(Records contained in a dataset)
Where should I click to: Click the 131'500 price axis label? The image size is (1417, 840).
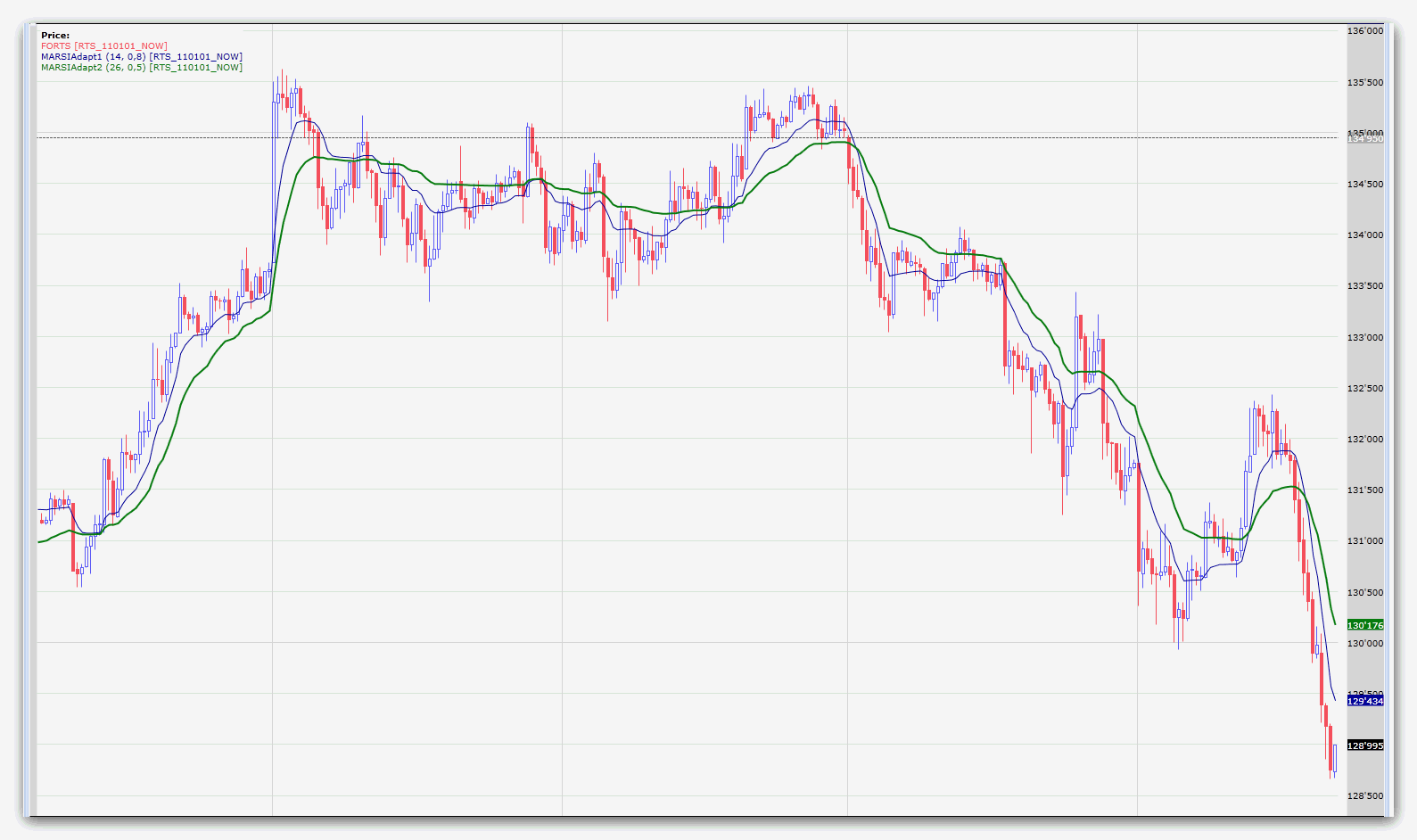click(x=1365, y=490)
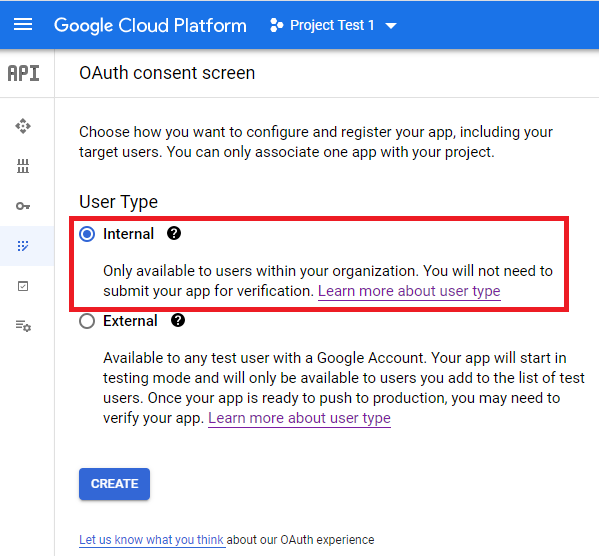Viewport: 599px width, 556px height.
Task: Click the CREATE button
Action: [x=115, y=484]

_Exercise objective_
Repeat every line of the data above exactly, but drop the pictures.

_Expected answer_
Where should I click to: Click the 131'500 price axis label? The image size is (1417, 840).
click(x=1365, y=490)
Viewport: 599px width, 556px height.
Task: Click the CREATE button
Action: [x=115, y=484]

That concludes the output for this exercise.